Contrary to its policy of discouraging tobacco cultivation, the government has retained the VAT exemption facility for unprocessed tobacco in the proposed budget for fiscal 2017-18.
Denouncing the government decision, anti-tobacco campaigners say the waiver on unprocessed tobacco, sold to processors mainly by traders, is inconsistent with the government's goal of freeing the nation from the tobacco menace by 2040.
“This is contradictory to the prime minister's directive to free the country from tobacco by 2040 and also against public health,” said ABM Zubair, executive director of PROGGA, a platform of anti-tobacco campaigners.
The government decision to continue the facility comes at a time when the health and family welfare ministry is drafting a tobacco cultivation control policy to check expansion of farming of the health hazardous item.
Tobacco was cultivated on 1.15 lakh acres of land in fiscal 2015-16. The acreage was 1.27 lakh in 2014-15, the highest in 29 years, while it was 72,000 in 2007-08, the lowest during the period, shows data by Bangladesh Bureau of Statistics (BBS).
Anti-tobacco campaigners say the VAT exemption would act as an incentive to grow tobacco. This would allow tobacco processors to keep production costs low and offer the hazardous products to people at cheap prices.
Now, 43 percent of the country's adult population consume tobacco products and nearly one lakh people die every year from tobacco-related diseases.
Tobacco-related costs accounted for 3 percent of the country's GDP -- nearly $200 billion in 2015, say campaigners.
More than one-fourth of the Tk 56,081-crore revenue collection from VAT and supplementary duty came from domestic trade of cigarettes and tobacco products in fiscal 2015-16, show data by the National Board of Revenue.
Citing several global studies on tobacco use in developing countries, PROGGA said a 10-percent hike in real prices through tax measures would help cut tobacco use by 5 percent.
In Bangladesh, the real prices of cigarettes, bidi and other tobacco products have not increased that much in the absence of effective tax measures, it noted.
Besides, tobacco products are cheaper in Bangladesh compared to those in many other countries in the world, it said in its analysis on budget proposal for fiscal 2017-18.
Zubair said, “How can unprocessed tobacco get waiver when VAT is imposed on many essential items.
“Public health will be unprotected. There will be no positive impact.”
PROGGA said tobacco products are considered as sin goods globally, and tax is imposed on it to discourage its consumption.
Zubair said, “We think if prices of tobacco products are increased, this would have a positive impact.”
Revenue officials, however, said unprocessed tobacco has been exempted from VAT, considering it as a primary produce of farmers.
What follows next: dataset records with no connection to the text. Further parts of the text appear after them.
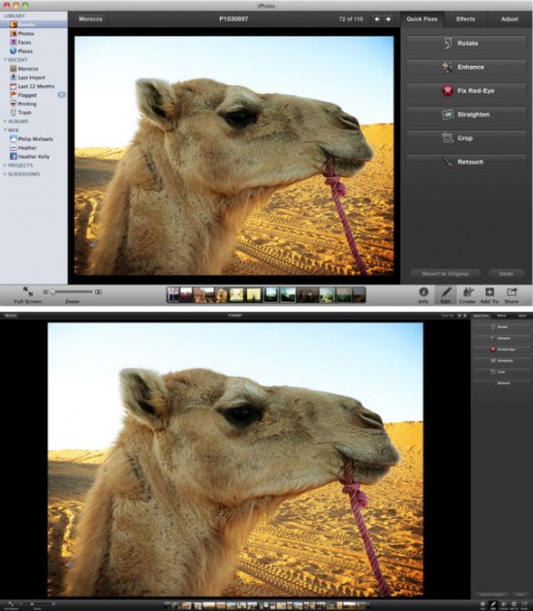Screen dimensions: 533x611
Task: Open the Share toolbar icon
Action: [511, 295]
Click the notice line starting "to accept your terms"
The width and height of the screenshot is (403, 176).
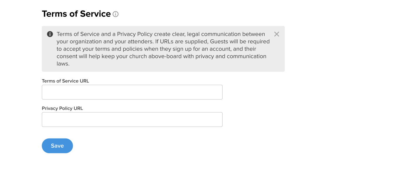click(x=156, y=49)
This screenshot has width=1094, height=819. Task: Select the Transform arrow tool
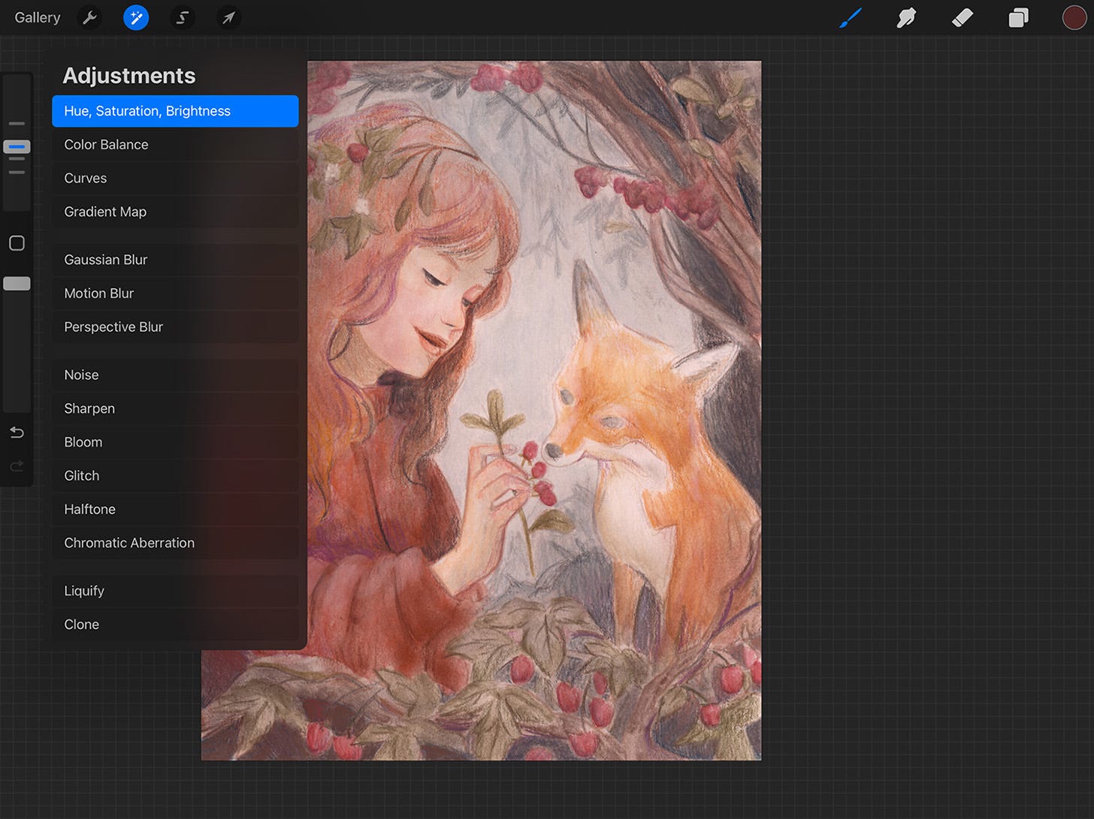point(228,17)

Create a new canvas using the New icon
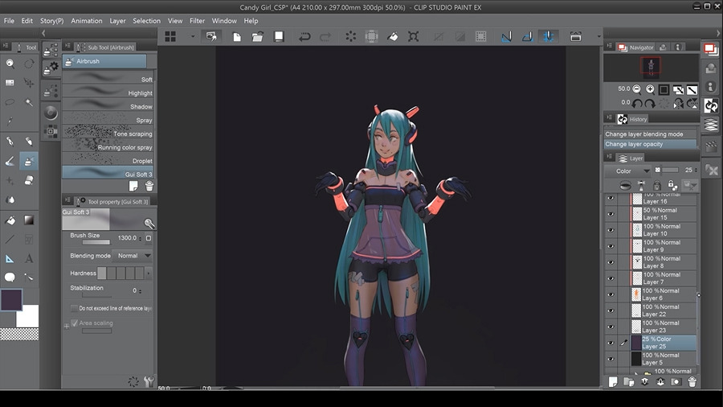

Apart from this, all farm produces are exempted from VAT, said a senior NBR official.
The exemption facility has been there for unprocessed tobacco at the production stage over the last several years, according to NBR documents.
Besides, the budget for fiscal 2017-18 proposes reducing supplementary duty on import of unmanufactured tobacco to 50 percent from the existing 60 percent.
According to the NBR, 100 percent supplementary duty had been imposed on import of unmanufactured tobacco in fiscal 2013-2014 and 2014-15.
Talking to The Daily Star, Towfiqul Islam Khan, research fellow of the Centre for Policy Dialogue, said, “Tobacco, in its all forms, must not be exempted from any tax or VAT.”
“When people are paying VAT for a number of essential products and services, including utilities and energy, how can this [VAT exemption] be justified,” he asked.
Unprocessed tobacco should be kept out of the VAT exemption list, he said.
Md Mizanur Rahman Khan, deputy director of crops wing at the Department of Agricultural Extension (DAE), said the department discourages tobacco cultivation.
“We don't allow distribution of subsidised fertiliser and other inputs to tobacco cultivators,” he said.
Some DAE officials say farmers grow tobacco because of buy-back guarantee from cigarette makers, who also provide growers with production inputs such as seed, fertiliser and technology.
Many farmers cultivate tobacco owing to assurance of getting good prices from processors. But they don't get such assurance in case of vegetable and grain production, they added.
A number of health ministry officials say they have already drafted a policy to control tobacco cultivation and encourage growers to switch over to other crops.
Seeking anonymity, one of the officials said the policy seeks to provide incentive for farmers to cultivate other crops and also to rehabilitate tobacco growers.
The draft policy would be finalised, taking into consideration the views of all stakeholders, added the official.